L'AFGHANISTAN E I SUOI VICINI


Che l'Afghanistan sia il “cuore dell'Asia”, come recita lo slogan del vertice “Heart of Asia Ministerial Conference in Kabul” che si è aperta ieri nella capitale afgana, è fuori di dubbio. Ma che Kabul sia davvero nei cuori dei ministri che sono venuti sin qui, soprattutto dei suoi vicini pachistani e iraniani, questo resta da vedersi. E' il commento che fa a caldo un funzionario del ministero degli Esteri afgano che, come molti colleghi ha preparato quella che è comunque una bella vetrina lastricata, come che sia, di buone intenzioni: “Il fatto è che in questi summit si dicono un mucchio di belle parole su pace, sviluppo, stabilità, ma quando i nostri vicini tornano a Teheran o a Islamabad, quelle parole si perdono nel vento”. Insomma molte speranze coniugate a un certo cinismo, che sono un po' la cifra che si respira nella capitale da qualche tempo a questa parte.

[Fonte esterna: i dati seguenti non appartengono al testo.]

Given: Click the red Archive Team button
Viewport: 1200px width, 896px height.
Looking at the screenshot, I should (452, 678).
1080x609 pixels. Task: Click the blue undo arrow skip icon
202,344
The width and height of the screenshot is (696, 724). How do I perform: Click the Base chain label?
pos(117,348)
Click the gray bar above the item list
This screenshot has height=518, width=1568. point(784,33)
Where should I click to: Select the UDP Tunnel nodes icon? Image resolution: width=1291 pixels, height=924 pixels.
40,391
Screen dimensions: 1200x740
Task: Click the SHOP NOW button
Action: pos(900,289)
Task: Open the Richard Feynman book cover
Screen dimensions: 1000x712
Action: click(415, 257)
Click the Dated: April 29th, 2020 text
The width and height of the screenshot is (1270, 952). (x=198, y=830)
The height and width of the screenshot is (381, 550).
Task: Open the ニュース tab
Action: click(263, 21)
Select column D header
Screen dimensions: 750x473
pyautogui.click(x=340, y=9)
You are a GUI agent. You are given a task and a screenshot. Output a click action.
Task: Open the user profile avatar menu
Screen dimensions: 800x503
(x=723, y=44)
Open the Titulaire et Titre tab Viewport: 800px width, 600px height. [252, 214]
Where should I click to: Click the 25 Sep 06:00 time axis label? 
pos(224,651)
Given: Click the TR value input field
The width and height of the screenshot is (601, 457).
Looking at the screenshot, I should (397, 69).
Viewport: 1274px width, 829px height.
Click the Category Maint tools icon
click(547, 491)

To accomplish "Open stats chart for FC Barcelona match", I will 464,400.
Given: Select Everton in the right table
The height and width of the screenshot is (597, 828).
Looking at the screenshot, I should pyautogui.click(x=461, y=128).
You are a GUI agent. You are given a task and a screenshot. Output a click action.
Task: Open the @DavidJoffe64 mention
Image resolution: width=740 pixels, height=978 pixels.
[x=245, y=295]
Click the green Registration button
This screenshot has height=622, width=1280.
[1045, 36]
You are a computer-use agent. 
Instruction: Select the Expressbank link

La Conferenza è blindata e diventa praticamente impossibile avvicinare qualcuno. I giornalisti (pochi) sono relegato in una sala con Tv e seguono distrattamente i lavori che non hanno l'aura delle grandi kermesse. Nondimeno, per Karzai l'appuntamento è importante: prima di tutto tiene viva la sempre più scarsa attenzione sul suo Paese che ha sempre più bisogno di pizzicotti per far sapere che “ancora ci siamo”. La seconda, è che per Karzai la statura internazionale dell'Afghanistan, il suo status diplomatico (è appena stato eletto un afgano a vicepresidente della prossima assemblea dell'Onu) e la risonanza che Kabul si è guadagnata, sono meriti che il presidente può legittimamente ascriversi. Sarà per il suo buon inglese, i modi raffinati e l'attenzione maniacale al guardaroba, Karzai gode tutto sommato maggior buona stampa all'estero che non nel suo Paese: “Se andasse in giro in modo riconoscibile – mi dice una signora durante una conversazione informale – non riuscirebbe a fare dieci metri: la gente lo scannerebbe”. Anche l'Afghanistan ha i suoi problemi di legittimazione politica e la corruzione ai vertici non aiuta. Né le lotte intestine in parlamento (ora concentrate a far fuori l'ex ministro e signore della guerra generale Dostum, alleato del fratello di Massud, il “leone del Panjshir), o le derive etniche che ogni tanto di riaffacciano (il “complotto hazara” è uno dei rumor più gettonati).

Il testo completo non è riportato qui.